Diagram showing that when bacteria mulitply some will mutate. Some of those mutations can make the bacteria resistance to drug treatment. In the presence of the drugs, only the resistant bacteria survive and then multiply and thrive.
Microbes also may get genes from each other, including genes that make the microbe drug resistant. Bacteria multiply by the billions. Bacteria that have drug-resistant DNA may transfer a copy of these genes to other bacteria. Non-resistant bacteria receive the new DNA and become resistant to drugs. In the presence of drugs, only drug-resistant bacteria survive. The drug-resistant bacteria multiply and thrive.

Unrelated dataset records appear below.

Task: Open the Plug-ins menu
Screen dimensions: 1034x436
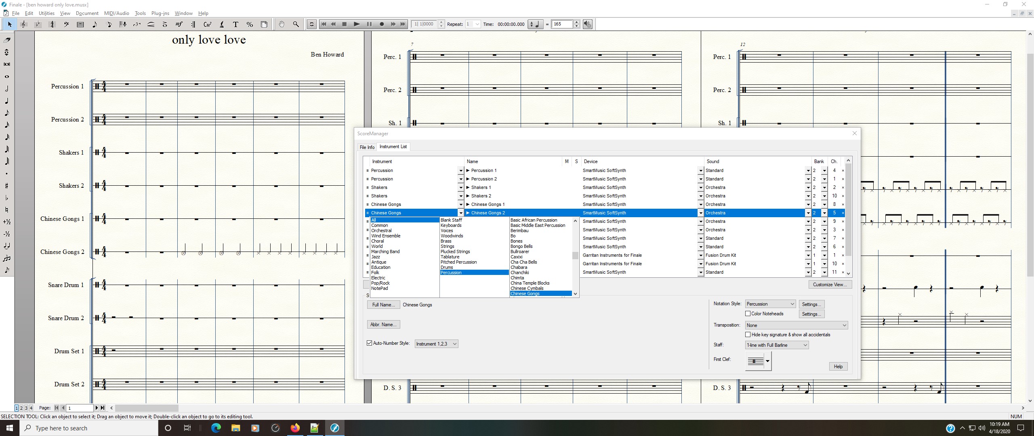Action: coord(160,13)
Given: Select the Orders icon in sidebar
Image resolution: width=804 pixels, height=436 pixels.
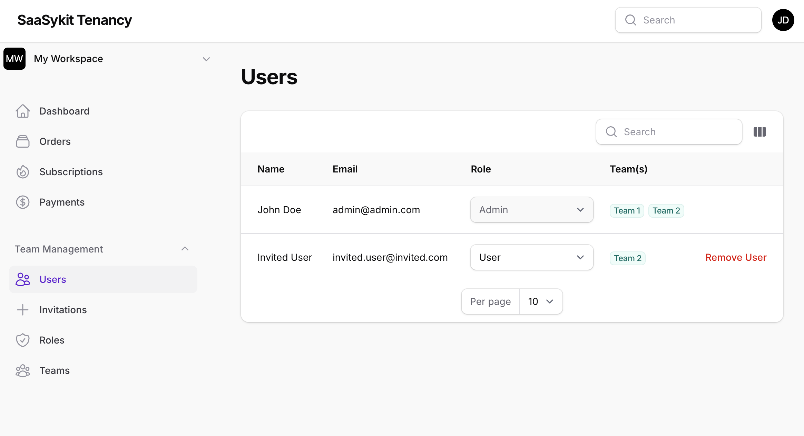Looking at the screenshot, I should (23, 141).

Diagram showing how gene transfer facilitates the spread of drug resistance. Bacteria multiply by the billions. Bacteria that have drug resistant DNA may transfer a copy of these genes to other bacteria. Non-resistant bacteria recieve the new DNA and become resistant to drugs. In the presence of drugs, only drug-resistant bacteria survive. The drug resistant bacteria multiply and thrive.
The use of antimicrobials, even when used appropriately, creates a selective pressure for resistant organisms. However, there are additional societal pressures that act to accelerate the increase of antimicrobial resistance.

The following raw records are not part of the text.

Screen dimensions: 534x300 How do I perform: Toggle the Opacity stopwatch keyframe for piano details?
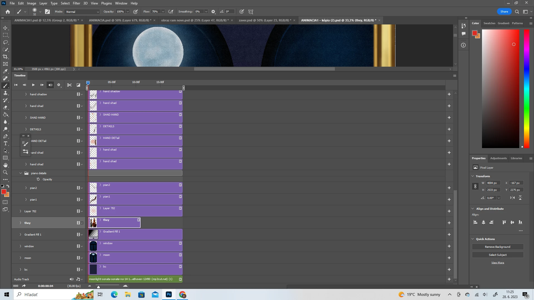38,179
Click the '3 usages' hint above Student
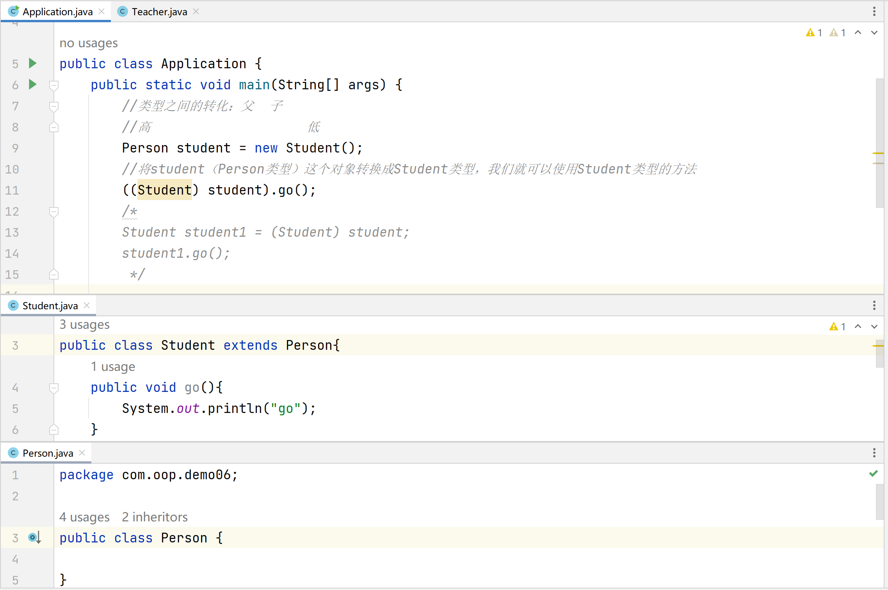The image size is (888, 590). (84, 324)
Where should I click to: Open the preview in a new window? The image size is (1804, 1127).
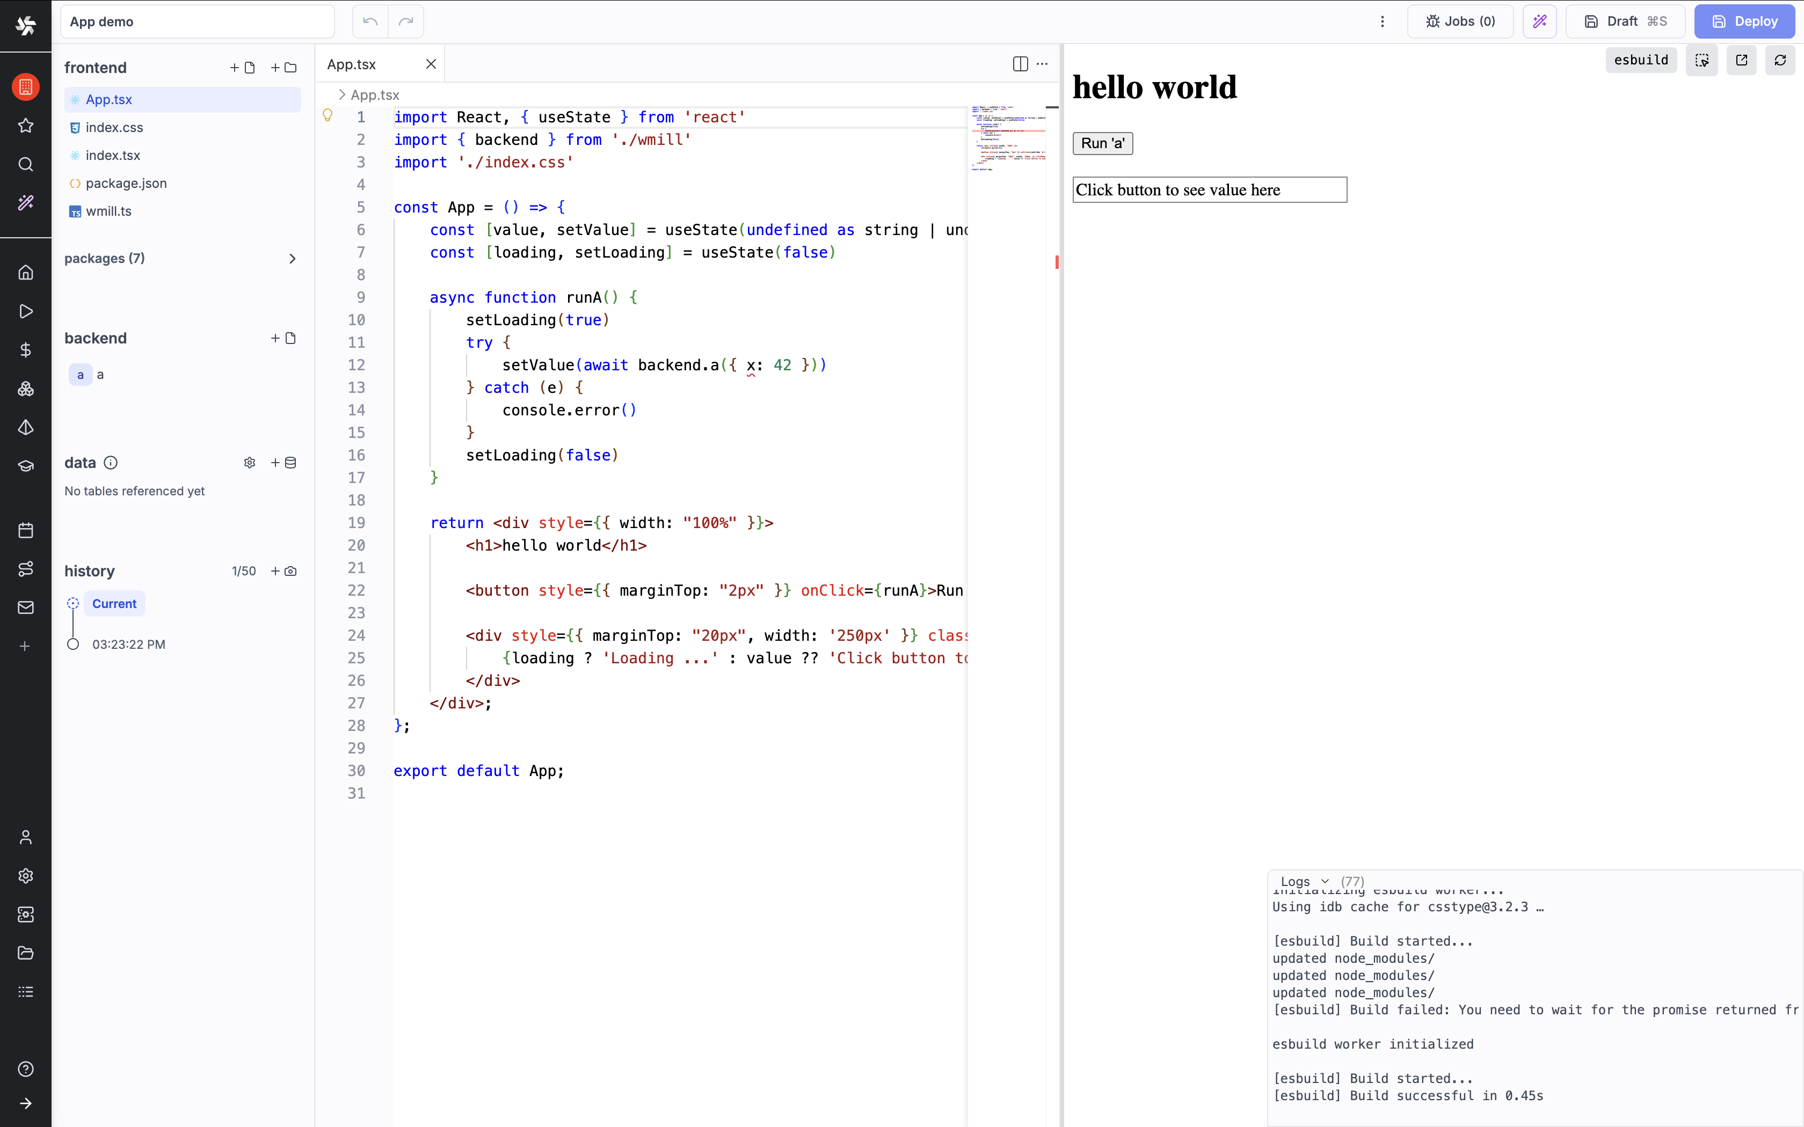(x=1741, y=60)
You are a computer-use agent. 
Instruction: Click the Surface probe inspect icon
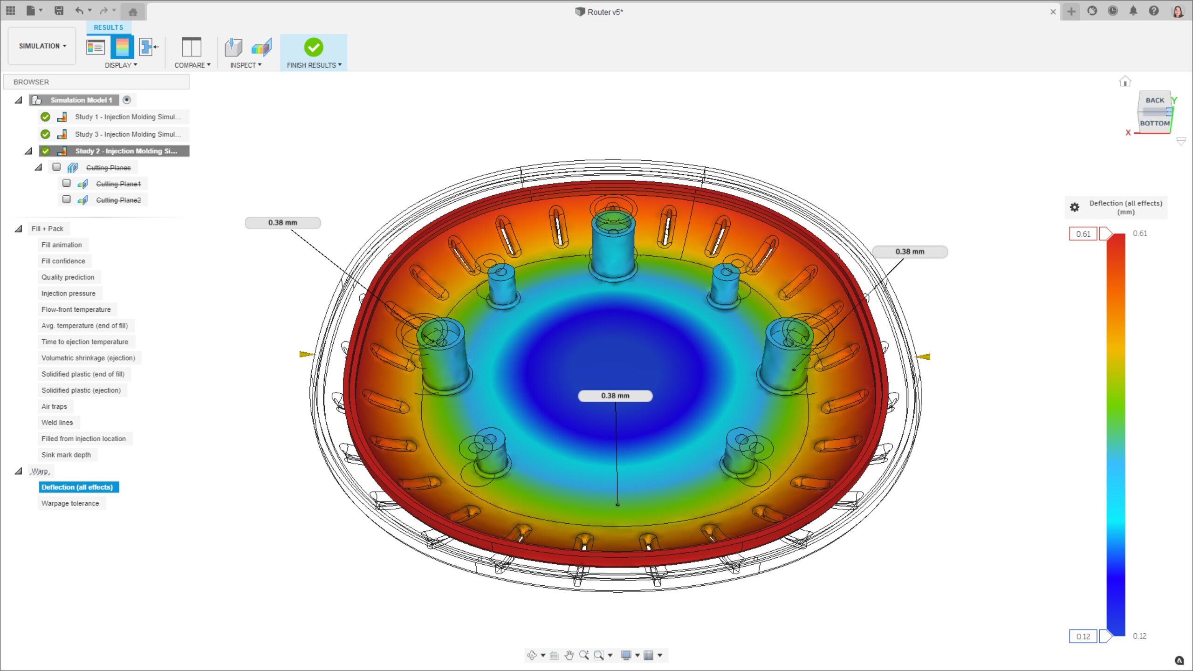pos(233,47)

Selection of resistant microorganisms is exacerbated by inappropriate use of antimicrobials. Sometimes healthcare providers will prescribe antimicrobials inappropriately, wishing to placate an insistent patient who has a viral infection or an as-yet undiagnosed condition.

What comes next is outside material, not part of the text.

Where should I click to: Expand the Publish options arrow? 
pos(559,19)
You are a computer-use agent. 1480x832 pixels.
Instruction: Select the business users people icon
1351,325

More often, healthcare providers must use incomplete or imperfect information to diagnose an infection and thus prescribe an antimicrobial just-in-case or prescribe a broad-spectrum antimicrobial when a specific antibiotic might be better. These situations contribute to selective pressure and accelerate antimicrobial resistance.
Critically ill patients are more susceptible to infections and, thus, often require the aid of antimicrobials. However, the heavier use of antimicrobials in these patients can worsen the problem by selecting for antimicrobial-resistant microorganisms. The extensive use of antimicrobials and close contact among sick patients creates a fertile environment for the spread of antimicrobial-resistant germs.
Scientists also believe that the practice of adding antibiotics to agricultural feed promotes drug resistance. More than half of the antibiotics produced in the United States are used for agricultural purposes. 1, 2 However, there is still much debate about whether drug-resistant microbes in animals pose a significant public health burden.